### [Task objective]
Reproduce the listing below line for line, without altering any character.

# # #

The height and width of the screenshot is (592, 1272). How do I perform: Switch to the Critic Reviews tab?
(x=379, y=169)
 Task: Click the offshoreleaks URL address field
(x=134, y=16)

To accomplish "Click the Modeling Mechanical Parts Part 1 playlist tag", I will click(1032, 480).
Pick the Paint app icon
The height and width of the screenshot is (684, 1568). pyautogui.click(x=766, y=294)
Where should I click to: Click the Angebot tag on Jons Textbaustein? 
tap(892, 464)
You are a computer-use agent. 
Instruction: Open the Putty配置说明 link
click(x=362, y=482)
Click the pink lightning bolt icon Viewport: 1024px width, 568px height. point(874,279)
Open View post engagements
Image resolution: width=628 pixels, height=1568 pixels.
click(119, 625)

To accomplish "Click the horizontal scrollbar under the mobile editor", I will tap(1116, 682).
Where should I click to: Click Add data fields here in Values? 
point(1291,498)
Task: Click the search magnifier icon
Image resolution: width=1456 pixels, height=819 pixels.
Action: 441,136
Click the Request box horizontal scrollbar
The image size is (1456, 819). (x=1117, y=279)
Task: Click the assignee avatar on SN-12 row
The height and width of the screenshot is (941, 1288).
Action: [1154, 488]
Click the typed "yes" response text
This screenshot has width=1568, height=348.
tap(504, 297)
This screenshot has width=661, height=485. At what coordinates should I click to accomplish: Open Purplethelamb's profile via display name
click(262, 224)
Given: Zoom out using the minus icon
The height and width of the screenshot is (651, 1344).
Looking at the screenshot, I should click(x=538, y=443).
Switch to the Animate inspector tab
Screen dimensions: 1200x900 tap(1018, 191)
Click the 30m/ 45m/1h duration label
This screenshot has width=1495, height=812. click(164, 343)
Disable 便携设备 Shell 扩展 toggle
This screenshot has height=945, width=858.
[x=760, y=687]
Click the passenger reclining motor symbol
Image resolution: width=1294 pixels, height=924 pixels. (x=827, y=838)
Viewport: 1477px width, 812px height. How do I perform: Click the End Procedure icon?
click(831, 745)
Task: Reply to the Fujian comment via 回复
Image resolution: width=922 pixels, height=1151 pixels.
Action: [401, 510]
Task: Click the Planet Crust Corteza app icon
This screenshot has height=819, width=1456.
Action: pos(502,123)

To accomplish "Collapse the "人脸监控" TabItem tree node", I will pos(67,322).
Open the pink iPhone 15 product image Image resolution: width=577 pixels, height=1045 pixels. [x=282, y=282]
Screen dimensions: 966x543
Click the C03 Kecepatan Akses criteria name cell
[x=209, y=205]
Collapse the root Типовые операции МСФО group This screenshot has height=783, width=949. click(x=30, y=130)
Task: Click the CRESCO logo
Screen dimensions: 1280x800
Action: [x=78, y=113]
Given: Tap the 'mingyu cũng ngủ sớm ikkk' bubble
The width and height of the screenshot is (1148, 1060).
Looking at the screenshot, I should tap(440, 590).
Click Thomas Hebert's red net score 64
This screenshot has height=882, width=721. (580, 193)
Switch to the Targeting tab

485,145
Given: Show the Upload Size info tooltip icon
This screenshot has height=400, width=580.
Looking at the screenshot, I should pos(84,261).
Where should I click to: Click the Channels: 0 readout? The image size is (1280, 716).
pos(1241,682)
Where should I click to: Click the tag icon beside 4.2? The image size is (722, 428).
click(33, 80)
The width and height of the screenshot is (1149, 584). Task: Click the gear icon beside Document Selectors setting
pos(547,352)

# # #

### [Solution]
The height and width of the screenshot is (592, 1272). How do I perform: Switch to the Critic Reviews tab?
(x=379, y=169)
 Task: Click the offshoreleaks URL address field
(x=134, y=16)

To accomplish "Click the Modeling Mechanical Parts Part 1 playlist tag", I will click(1032, 480).
Pick the Paint app icon
The height and width of the screenshot is (684, 1568). pyautogui.click(x=766, y=294)
Where should I click to: Click the Angebot tag on Jons Textbaustein? 
tap(892, 464)
You are a computer-use agent. 
Instruction: Open the Putty配置说明 link
click(x=362, y=482)
Click the pink lightning bolt icon Viewport: 1024px width, 568px height. point(874,279)
Open View post engagements
Image resolution: width=628 pixels, height=1568 pixels.
click(119, 625)

To accomplish "Click the horizontal scrollbar under the mobile editor", I will tap(1116, 682).
Where should I click to: Click Add data fields here in Values? 
point(1291,498)
Task: Click the search magnifier icon
Image resolution: width=1456 pixels, height=819 pixels.
Action: 441,136
Click the Request box horizontal scrollbar
The image size is (1456, 819). (x=1117, y=279)
Task: Click the assignee avatar on SN-12 row
The height and width of the screenshot is (941, 1288).
Action: [1154, 488]
Click the typed "yes" response text
This screenshot has width=1568, height=348.
tap(504, 297)
This screenshot has width=661, height=485. At what coordinates should I click to accomplish: Open Purplethelamb's profile via display name
click(262, 224)
Given: Zoom out using the minus icon
The height and width of the screenshot is (651, 1344).
Looking at the screenshot, I should click(x=538, y=443).
Switch to the Animate inspector tab
Screen dimensions: 1200x900 tap(1018, 191)
Click the 30m/ 45m/1h duration label
This screenshot has width=1495, height=812. click(164, 343)
Disable 便携设备 Shell 扩展 toggle
This screenshot has height=945, width=858.
[x=760, y=687]
Click the passenger reclining motor symbol
Image resolution: width=1294 pixels, height=924 pixels. (x=827, y=838)
Viewport: 1477px width, 812px height. How do I perform: Click the End Procedure icon?
click(831, 745)
Task: Reply to the Fujian comment via 回复
Image resolution: width=922 pixels, height=1151 pixels.
Action: [401, 510]
Task: Click the Planet Crust Corteza app icon
This screenshot has height=819, width=1456.
Action: pos(502,123)

To accomplish "Collapse the "人脸监控" TabItem tree node", I will pos(67,322).
Open the pink iPhone 15 product image Image resolution: width=577 pixels, height=1045 pixels. [x=282, y=282]
Screen dimensions: 966x543
Click the C03 Kecepatan Akses criteria name cell
[x=209, y=205]
Collapse the root Типовые операции МСФО group This screenshot has height=783, width=949. click(x=30, y=130)
Task: Click the CRESCO logo
Screen dimensions: 1280x800
Action: [x=78, y=113]
Given: Tap the 'mingyu cũng ngủ sớm ikkk' bubble
The width and height of the screenshot is (1148, 1060).
Looking at the screenshot, I should tap(440, 590).
Click Thomas Hebert's red net score 64
This screenshot has height=882, width=721. (580, 193)
Switch to the Targeting tab

485,145
Given: Show the Upload Size info tooltip icon
This screenshot has height=400, width=580.
Looking at the screenshot, I should pos(84,261).
Where should I click to: Click the Channels: 0 readout? The image size is (1280, 716).
pos(1241,682)
Where should I click to: Click the tag icon beside 4.2? The image size is (722, 428).
click(33, 80)
The width and height of the screenshot is (1149, 584). Task: Click the gear icon beside Document Selectors setting
pos(547,352)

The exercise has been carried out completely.